═══ Raw records
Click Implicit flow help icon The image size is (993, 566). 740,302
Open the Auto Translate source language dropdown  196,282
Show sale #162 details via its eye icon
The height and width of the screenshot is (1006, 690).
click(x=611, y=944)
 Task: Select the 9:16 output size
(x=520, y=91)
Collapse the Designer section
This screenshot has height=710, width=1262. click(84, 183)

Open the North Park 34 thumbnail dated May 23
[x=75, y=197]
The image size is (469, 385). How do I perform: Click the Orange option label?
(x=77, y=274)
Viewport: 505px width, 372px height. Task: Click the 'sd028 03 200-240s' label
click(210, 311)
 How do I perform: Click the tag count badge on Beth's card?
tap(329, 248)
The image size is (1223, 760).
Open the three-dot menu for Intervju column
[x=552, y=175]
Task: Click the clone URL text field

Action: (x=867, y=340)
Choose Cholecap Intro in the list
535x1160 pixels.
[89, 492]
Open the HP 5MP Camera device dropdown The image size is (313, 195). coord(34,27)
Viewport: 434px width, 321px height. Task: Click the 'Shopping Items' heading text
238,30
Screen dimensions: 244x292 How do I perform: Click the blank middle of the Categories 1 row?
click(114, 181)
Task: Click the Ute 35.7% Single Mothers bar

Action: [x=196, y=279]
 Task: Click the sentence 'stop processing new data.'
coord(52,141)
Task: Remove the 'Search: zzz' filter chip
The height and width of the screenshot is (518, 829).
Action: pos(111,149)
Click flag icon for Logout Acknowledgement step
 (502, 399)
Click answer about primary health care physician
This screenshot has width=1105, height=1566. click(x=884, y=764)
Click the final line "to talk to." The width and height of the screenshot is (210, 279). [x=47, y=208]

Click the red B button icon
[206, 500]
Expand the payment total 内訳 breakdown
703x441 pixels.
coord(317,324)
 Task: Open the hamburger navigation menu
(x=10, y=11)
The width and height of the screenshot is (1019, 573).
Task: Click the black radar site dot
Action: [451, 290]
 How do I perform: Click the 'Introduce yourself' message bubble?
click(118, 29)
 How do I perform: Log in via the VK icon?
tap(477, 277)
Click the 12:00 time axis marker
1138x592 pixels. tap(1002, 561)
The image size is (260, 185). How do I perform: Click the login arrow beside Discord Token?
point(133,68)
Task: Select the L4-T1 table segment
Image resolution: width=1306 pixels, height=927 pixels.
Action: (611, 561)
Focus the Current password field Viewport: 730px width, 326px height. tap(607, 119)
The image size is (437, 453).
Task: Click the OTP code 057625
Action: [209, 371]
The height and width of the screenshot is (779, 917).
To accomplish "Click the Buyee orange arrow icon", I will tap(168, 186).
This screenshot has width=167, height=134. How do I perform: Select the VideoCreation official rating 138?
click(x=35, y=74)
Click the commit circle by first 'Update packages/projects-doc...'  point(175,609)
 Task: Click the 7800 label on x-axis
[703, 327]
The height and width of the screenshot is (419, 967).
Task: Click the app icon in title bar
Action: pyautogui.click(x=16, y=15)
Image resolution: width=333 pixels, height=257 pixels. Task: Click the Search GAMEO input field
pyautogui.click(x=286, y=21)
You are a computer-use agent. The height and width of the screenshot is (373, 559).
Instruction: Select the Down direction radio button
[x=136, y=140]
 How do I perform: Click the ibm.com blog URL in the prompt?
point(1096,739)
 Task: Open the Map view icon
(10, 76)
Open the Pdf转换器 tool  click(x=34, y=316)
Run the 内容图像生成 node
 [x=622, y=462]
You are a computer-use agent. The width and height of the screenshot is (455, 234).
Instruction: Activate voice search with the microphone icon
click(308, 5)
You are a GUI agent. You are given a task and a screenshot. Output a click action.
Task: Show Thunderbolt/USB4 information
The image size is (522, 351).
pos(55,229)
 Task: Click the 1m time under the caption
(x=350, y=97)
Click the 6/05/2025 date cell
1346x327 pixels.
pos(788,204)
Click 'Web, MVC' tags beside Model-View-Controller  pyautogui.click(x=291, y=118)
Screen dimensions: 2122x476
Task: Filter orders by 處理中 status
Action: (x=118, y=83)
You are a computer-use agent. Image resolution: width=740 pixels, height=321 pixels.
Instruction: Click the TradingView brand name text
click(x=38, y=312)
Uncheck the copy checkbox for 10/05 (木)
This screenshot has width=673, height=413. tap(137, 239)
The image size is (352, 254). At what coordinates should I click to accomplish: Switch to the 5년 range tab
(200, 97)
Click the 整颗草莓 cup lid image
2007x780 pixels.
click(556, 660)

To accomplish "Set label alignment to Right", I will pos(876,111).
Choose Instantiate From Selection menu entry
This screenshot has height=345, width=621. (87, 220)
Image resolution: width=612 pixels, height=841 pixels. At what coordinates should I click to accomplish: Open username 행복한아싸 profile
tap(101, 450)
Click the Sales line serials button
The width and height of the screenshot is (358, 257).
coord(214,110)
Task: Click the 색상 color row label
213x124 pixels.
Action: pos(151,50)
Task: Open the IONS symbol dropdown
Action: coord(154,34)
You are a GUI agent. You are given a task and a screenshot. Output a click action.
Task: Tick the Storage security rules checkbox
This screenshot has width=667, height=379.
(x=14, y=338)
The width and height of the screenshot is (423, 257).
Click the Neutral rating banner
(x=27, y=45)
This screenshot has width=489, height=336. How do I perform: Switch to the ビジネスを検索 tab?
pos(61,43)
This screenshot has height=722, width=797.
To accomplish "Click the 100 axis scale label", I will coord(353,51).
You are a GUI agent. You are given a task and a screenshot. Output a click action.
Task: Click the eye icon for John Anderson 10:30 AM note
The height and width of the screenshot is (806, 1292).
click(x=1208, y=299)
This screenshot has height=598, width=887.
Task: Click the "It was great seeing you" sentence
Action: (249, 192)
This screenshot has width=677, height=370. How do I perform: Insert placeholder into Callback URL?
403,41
══════
Rewrite all of the records above, changing "three-dot menu" to "kebab menu" and keeping everything else the same.

Click Implicit flow help icon The image size is (993, 566). 740,302
Open the Auto Translate source language dropdown  196,282
Show sale #162 details via its eye icon
The height and width of the screenshot is (1006, 690).
click(x=611, y=944)
 Task: Select the 9:16 output size
(x=520, y=91)
Collapse the Designer section
This screenshot has height=710, width=1262. click(84, 183)

Open the North Park 34 thumbnail dated May 23
[x=75, y=197]
The image size is (469, 385). How do I perform: Click the Orange option label?
(x=77, y=274)
Viewport: 505px width, 372px height. Task: Click the 'sd028 03 200-240s' label
click(210, 311)
 How do I perform: Click the tag count badge on Beth's card?
tap(329, 248)
The image size is (1223, 760).
Open the kebab menu for Intervju column
[x=552, y=175]
Task: Click the clone URL text field

Action: (x=867, y=340)
Choose Cholecap Intro in the list
535x1160 pixels.
[89, 492]
Open the HP 5MP Camera device dropdown The image size is (313, 195). coord(34,27)
Viewport: 434px width, 321px height. Task: Click the 'Shopping Items' heading text
238,30
Screen dimensions: 244x292 How do I perform: Click the blank middle of the Categories 1 row?
click(114, 181)
Task: Click the Ute 35.7% Single Mothers bar

Action: [x=196, y=279]
 Task: Click the sentence 'stop processing new data.'
coord(52,141)
Task: Remove the 'Search: zzz' filter chip
The height and width of the screenshot is (518, 829).
Action: pos(111,149)
Click flag icon for Logout Acknowledgement step
 (502, 399)
Click answer about primary health care physician
This screenshot has width=1105, height=1566. click(x=884, y=764)
Click the final line "to talk to." The width and height of the screenshot is (210, 279). [x=47, y=208]

Click the red B button icon
[206, 500]
Expand the payment total 内訳 breakdown
703x441 pixels.
coord(317,324)
 Task: Open the hamburger navigation menu
(x=10, y=11)
The width and height of the screenshot is (1019, 573).
Task: Click the black radar site dot
Action: [451, 290]
 How do I perform: Click the 'Introduce yourself' message bubble?
click(118, 29)
 How do I perform: Log in via the VK icon?
tap(477, 277)
Click the 12:00 time axis marker
1138x592 pixels. tap(1002, 561)
The image size is (260, 185). How do I perform: Click the login arrow beside Discord Token?
point(133,68)
Task: Select the L4-T1 table segment
Image resolution: width=1306 pixels, height=927 pixels.
Action: (611, 561)
Focus the Current password field Viewport: 730px width, 326px height. tap(607, 119)
The image size is (437, 453).
Task: Click the OTP code 057625
Action: [209, 371]
The height and width of the screenshot is (779, 917).
To accomplish "Click the Buyee orange arrow icon", I will tap(168, 186).
This screenshot has width=167, height=134. How do I perform: Select the VideoCreation official rating 138?
click(x=35, y=74)
Click the commit circle by first 'Update packages/projects-doc...'  point(175,609)
 Task: Click the 7800 label on x-axis
[703, 327]
The height and width of the screenshot is (419, 967).
Task: Click the app icon in title bar
Action: pyautogui.click(x=16, y=15)
Image resolution: width=333 pixels, height=257 pixels. Task: Click the Search GAMEO input field
pyautogui.click(x=286, y=21)
You are a computer-use agent. The height and width of the screenshot is (373, 559).
Instruction: Select the Down direction radio button
[x=136, y=140]
 How do I perform: Click the ibm.com blog URL in the prompt?
point(1096,739)
 Task: Open the Map view icon
(10, 76)
Open the Pdf转换器 tool  click(x=34, y=316)
Run the 内容图像生成 node
 [x=622, y=462]
You are a computer-use agent. The width and height of the screenshot is (455, 234).
Instruction: Activate voice search with the microphone icon
click(308, 5)
You are a GUI agent. You are given a task and a screenshot. Output a click action.
Task: Show Thunderbolt/USB4 information
The image size is (522, 351).
pos(55,229)
 Task: Click the 1m time under the caption
(x=350, y=97)
Click the 6/05/2025 date cell
1346x327 pixels.
pos(788,204)
Click 'Web, MVC' tags beside Model-View-Controller  pyautogui.click(x=291, y=118)
Screen dimensions: 2122x476
Task: Filter orders by 處理中 status
Action: (x=118, y=83)
You are a computer-use agent. Image resolution: width=740 pixels, height=321 pixels.
Instruction: Click the TradingView brand name text
click(x=38, y=312)
Uncheck the copy checkbox for 10/05 (木)
This screenshot has width=673, height=413. tap(137, 239)
The image size is (352, 254). At what coordinates should I click to accomplish: Switch to the 5년 range tab
(200, 97)
Click the 整颗草莓 cup lid image
2007x780 pixels.
click(556, 660)

To accomplish "Set label alignment to Right", I will pos(876,111).
Choose Instantiate From Selection menu entry
This screenshot has height=345, width=621. (87, 220)
Image resolution: width=612 pixels, height=841 pixels. At what coordinates should I click to accomplish: Open username 행복한아싸 profile
tap(101, 450)
Click the Sales line serials button
The width and height of the screenshot is (358, 257).
coord(214,110)
Task: Click the 색상 color row label
213x124 pixels.
Action: pos(151,50)
Task: Open the IONS symbol dropdown
Action: coord(154,34)
You are a GUI agent. You are given a task and a screenshot. Output a click action.
Task: Tick the Storage security rules checkbox
This screenshot has width=667, height=379.
(x=14, y=338)
The width and height of the screenshot is (423, 257).
Click the Neutral rating banner
(x=27, y=45)
This screenshot has width=489, height=336. How do I perform: Switch to the ビジネスを検索 tab?
pos(61,43)
This screenshot has height=722, width=797.
To accomplish "Click the 100 axis scale label", I will coord(353,51).
You are a GUI agent. You are given a task and a screenshot. Output a click action.
Task: Click the eye icon for John Anderson 10:30 AM note
The height and width of the screenshot is (806, 1292).
click(x=1208, y=299)
This screenshot has height=598, width=887.
Task: Click the "It was great seeing you" sentence
Action: (249, 192)
This screenshot has width=677, height=370. How do I perform: Insert placeholder into Callback URL?
403,41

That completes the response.